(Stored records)
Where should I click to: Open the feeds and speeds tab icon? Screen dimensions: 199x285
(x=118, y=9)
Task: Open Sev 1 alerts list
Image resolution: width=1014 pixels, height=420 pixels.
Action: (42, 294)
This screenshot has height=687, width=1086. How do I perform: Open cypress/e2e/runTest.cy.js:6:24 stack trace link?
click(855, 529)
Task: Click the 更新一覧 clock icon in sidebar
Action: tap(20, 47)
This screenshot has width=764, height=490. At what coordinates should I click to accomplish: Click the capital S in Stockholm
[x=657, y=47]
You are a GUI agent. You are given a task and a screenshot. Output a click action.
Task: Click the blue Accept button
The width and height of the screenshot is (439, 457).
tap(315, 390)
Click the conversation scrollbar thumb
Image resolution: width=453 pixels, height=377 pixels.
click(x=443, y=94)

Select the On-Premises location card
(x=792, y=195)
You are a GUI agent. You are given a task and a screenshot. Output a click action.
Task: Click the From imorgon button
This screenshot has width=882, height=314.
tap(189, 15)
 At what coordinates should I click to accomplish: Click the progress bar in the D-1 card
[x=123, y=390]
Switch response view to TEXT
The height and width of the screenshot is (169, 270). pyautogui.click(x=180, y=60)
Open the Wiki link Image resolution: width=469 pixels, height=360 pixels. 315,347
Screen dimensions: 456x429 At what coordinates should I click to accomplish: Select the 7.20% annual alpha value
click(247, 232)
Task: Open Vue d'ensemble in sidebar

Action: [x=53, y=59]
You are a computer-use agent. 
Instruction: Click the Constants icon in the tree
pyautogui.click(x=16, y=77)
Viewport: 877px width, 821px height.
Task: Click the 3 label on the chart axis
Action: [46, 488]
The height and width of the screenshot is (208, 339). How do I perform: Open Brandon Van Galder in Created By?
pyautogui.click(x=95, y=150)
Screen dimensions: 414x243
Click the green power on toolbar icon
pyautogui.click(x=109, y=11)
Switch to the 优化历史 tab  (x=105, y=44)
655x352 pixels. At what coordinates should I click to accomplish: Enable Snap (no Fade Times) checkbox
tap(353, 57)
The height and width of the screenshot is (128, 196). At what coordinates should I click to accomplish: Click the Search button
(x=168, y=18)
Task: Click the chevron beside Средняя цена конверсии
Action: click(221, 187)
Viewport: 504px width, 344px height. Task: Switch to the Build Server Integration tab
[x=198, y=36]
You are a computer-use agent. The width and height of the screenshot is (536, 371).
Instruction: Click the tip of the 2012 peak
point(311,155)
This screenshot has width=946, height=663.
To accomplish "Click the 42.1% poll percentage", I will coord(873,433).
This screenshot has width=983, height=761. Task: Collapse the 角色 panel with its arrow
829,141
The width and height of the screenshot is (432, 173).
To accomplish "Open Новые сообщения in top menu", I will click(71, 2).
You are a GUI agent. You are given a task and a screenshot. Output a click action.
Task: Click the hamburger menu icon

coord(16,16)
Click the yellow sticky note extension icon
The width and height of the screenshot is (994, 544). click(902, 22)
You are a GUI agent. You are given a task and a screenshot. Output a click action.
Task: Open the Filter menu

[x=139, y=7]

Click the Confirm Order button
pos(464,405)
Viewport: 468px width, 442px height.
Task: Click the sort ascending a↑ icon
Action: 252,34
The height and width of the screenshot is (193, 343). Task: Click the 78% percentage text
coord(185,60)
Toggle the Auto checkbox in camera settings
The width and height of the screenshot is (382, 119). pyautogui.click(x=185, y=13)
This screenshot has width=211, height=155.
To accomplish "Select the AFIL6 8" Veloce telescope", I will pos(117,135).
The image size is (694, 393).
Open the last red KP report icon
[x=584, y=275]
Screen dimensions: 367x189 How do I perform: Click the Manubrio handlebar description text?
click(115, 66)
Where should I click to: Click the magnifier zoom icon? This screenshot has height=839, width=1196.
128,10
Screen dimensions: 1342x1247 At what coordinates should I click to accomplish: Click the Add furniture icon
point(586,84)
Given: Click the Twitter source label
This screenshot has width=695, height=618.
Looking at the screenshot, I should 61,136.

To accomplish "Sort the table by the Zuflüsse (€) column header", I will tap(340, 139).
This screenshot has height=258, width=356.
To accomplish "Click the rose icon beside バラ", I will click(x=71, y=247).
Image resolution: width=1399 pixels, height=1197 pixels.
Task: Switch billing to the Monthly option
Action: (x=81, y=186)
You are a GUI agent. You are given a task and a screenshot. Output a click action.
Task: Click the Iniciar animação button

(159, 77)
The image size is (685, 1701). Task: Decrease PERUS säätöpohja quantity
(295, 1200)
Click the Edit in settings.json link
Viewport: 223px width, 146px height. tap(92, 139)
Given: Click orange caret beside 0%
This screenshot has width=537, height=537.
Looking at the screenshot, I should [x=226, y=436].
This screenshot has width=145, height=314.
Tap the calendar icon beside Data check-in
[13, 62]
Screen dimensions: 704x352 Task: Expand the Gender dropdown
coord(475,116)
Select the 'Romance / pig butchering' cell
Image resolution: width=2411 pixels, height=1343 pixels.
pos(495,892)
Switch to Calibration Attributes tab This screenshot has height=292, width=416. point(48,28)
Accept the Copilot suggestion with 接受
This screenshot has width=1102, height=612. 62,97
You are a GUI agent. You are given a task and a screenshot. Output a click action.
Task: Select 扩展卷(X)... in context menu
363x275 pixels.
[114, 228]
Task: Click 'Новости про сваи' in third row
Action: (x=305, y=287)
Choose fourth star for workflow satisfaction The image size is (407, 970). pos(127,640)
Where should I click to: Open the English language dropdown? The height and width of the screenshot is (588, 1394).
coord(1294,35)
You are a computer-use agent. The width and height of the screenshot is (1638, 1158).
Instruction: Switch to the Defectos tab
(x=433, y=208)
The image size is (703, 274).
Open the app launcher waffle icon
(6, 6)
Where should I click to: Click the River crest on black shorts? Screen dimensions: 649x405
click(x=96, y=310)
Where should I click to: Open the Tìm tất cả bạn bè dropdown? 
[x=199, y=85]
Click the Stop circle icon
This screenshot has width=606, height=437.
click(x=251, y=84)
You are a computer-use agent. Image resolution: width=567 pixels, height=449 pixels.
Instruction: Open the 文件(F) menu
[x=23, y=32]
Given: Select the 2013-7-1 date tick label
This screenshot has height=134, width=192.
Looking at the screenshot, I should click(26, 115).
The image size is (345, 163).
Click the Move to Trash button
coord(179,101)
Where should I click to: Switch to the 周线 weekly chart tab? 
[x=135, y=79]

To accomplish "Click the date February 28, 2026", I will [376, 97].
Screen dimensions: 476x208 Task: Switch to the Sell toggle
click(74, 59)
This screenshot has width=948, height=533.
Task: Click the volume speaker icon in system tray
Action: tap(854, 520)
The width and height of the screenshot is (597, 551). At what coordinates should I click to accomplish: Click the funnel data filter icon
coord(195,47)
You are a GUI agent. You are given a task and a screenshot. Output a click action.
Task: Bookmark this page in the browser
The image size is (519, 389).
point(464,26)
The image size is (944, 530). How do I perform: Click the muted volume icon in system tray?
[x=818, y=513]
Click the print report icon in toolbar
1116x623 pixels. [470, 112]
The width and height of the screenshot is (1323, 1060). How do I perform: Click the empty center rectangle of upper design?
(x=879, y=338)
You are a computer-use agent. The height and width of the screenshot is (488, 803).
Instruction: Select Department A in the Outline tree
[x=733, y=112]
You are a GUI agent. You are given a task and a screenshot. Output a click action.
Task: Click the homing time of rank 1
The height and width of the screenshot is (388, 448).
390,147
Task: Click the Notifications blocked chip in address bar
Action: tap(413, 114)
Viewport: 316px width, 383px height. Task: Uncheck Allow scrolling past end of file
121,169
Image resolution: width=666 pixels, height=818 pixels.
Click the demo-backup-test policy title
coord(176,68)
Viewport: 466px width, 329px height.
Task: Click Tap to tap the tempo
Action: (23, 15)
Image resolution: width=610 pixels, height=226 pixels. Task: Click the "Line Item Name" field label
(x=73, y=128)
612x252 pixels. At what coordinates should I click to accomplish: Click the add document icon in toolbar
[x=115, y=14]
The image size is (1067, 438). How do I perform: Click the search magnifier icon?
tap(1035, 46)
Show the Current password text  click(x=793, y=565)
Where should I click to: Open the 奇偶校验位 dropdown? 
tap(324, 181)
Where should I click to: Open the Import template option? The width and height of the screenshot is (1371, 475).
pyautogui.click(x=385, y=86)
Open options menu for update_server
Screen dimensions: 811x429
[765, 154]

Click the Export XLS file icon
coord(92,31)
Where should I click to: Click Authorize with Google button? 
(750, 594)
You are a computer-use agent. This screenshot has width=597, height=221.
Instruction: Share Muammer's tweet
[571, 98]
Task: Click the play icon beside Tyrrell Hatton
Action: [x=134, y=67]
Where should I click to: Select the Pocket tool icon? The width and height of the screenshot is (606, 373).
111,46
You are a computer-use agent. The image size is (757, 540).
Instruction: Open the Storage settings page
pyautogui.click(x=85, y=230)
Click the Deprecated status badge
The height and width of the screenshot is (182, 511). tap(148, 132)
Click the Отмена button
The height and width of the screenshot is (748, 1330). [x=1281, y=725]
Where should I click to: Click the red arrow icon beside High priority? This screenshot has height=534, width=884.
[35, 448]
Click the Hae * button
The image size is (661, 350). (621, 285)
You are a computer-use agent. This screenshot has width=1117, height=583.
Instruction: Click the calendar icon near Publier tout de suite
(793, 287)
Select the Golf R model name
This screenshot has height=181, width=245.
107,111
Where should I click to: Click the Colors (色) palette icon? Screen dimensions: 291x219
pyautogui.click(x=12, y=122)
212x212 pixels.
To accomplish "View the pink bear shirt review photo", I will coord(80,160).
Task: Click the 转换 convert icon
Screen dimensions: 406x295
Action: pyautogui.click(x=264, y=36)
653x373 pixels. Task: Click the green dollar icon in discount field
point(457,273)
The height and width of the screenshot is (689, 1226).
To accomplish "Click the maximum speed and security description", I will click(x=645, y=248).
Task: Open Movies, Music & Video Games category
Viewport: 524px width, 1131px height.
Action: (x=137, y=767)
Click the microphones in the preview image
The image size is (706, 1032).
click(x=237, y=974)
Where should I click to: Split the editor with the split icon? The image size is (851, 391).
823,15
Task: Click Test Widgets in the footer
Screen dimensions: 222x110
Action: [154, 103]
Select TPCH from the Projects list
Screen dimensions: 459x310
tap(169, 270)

Description of the task:
This exercise asks for the line with "Click the Hae * button" and all lines after it through the end of the records above, retyped exactly and with nothing else.

Answer to this problem:
Click the Hae * button
The image size is (661, 350). (621, 285)
You are a computer-use agent. This screenshot has width=1117, height=583.
Instruction: Click the calendar icon near Publier tout de suite
(793, 287)
Select the Golf R model name
This screenshot has height=181, width=245.
107,111
Where should I click to: Click the Colors (色) palette icon? Screen dimensions: 291x219
pyautogui.click(x=12, y=122)
212x212 pixels.
To accomplish "View the pink bear shirt review photo", I will coord(80,160).
Task: Click the 转换 convert icon
Screen dimensions: 406x295
Action: pyautogui.click(x=264, y=36)
653x373 pixels. Task: Click the green dollar icon in discount field
point(457,273)
The height and width of the screenshot is (689, 1226).
To accomplish "Click the maximum speed and security description", I will click(x=645, y=248).
Task: Open Movies, Music & Video Games category
Viewport: 524px width, 1131px height.
Action: (x=137, y=767)
Click the microphones in the preview image
The image size is (706, 1032).
click(x=237, y=974)
Where should I click to: Split the editor with the split icon? The image size is (851, 391).
823,15
Task: Click Test Widgets in the footer
Screen dimensions: 222x110
Action: [154, 103]
Select TPCH from the Projects list
Screen dimensions: 459x310
tap(169, 270)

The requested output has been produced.